The phone rings, and that moment every father dreads comes crashing into your world like a steroidal bull with a hangover. A voice you have known all your life speaks, deeper now, but still the boy you knew, now a man. His tones trembling, your son says; "Dad, you got to help me…."
I received a call of this kind from my eldest son yesterday. He was obviously in a state of panic. Immediately, my heart leapt into my mouth and all kinds of wild imaginings flirted with the emergency button in my head.

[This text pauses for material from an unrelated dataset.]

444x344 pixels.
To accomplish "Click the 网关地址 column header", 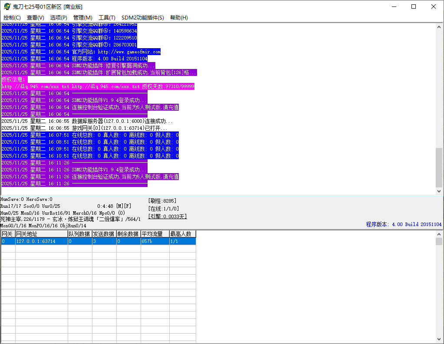I will 41,234.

"It’s my dissertation, it’s gone," he went on. Long exhalation – it wasn’t life threatening, just ruining. "I plugged my memory stick into my laptop and there was nothing there. There’s nothing when I plug it into my PC either and I don’t have a recent backup. You’ve got to help me, Dad."

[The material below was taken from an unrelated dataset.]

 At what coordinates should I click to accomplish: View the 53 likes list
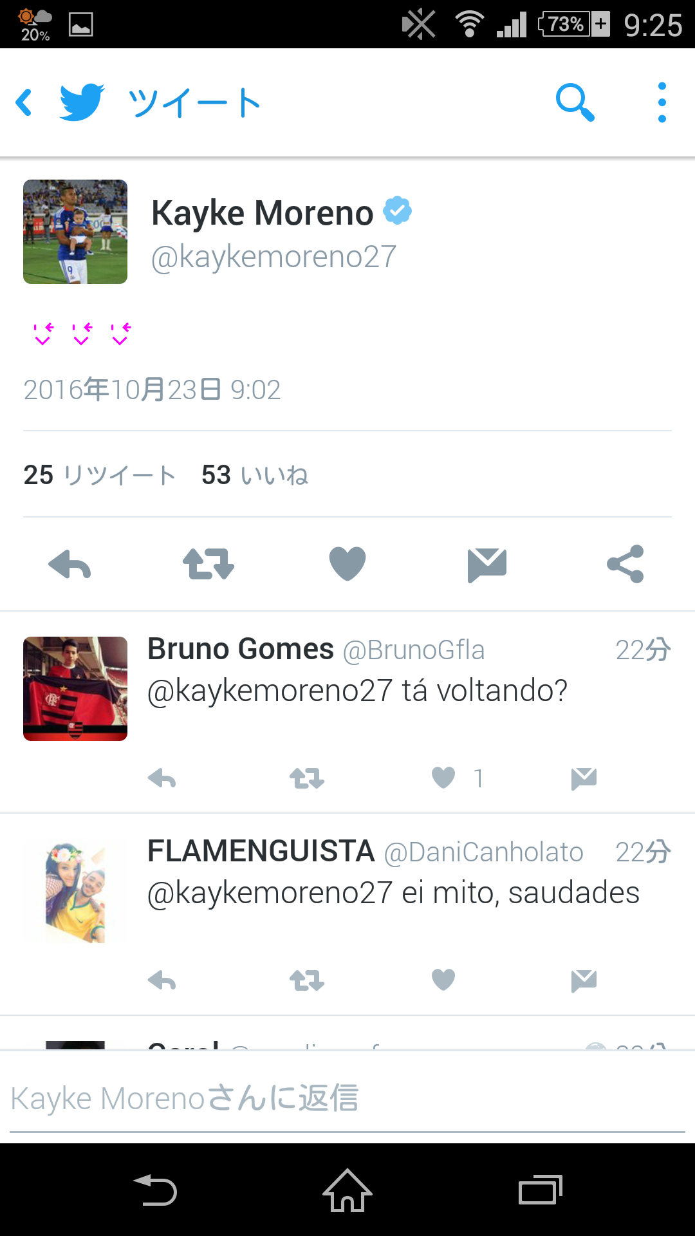255,476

I was just finishing work, so I picked up my software hacking tool kit – a neat little disk called Hiren’s Boot Disk and jumped into the Batmo… my Peugeot 206. It’s five o’clock, the roads out of Bridgend are chocka, and the Talbot Green to Ponty Road is no better. I get to his house in a little under forty-five minutes. He is sweating pints.
"Is this going to be okay?" He seeks reassurance from the rock that has always been there. I peer over my glasses, and with a confidence I don’t feel, I reassure him with a smile and a pat on the shoulder.
"Yeah," I reply, "It’s going to be fine."
"That’s six months work." He is still panicky, but I can sense the warmth of ’It’s okay, my dad can do anything’ in his voice. For a 22 year old, he has a touching belief in me.
"Right, go and make coffee, lots of it and order a pizza. I’ve got work to do." He disappears out of the room, I slip Hirem’s into the CD player, quickly recover the memory stick to his hard drive, and then start opening command prompts and running all sorts of arcane commands. I even managed to get the moving graph from Taskmgr on the screen for effect. Three cups of coffee later, I turn to him with a solemn look on my face.
"It’s done." I say through tight lips. Gregory Peck eat your heart out.
He closes his eyes and says, "Shheeet, thank God for that. You ARE the best. You are definitely the BEST Dad in the world."
I stand up, he hugs me, his eyes wet with gratitude and I pat his back in a fatherly sort of way.
Ten minutes later, I’m in my car again. I pull over at the Texaco garage, buy a Hamlet and drive off with it stuck in my smiling face. "That was worth half a crown of anyone’s money", I thought.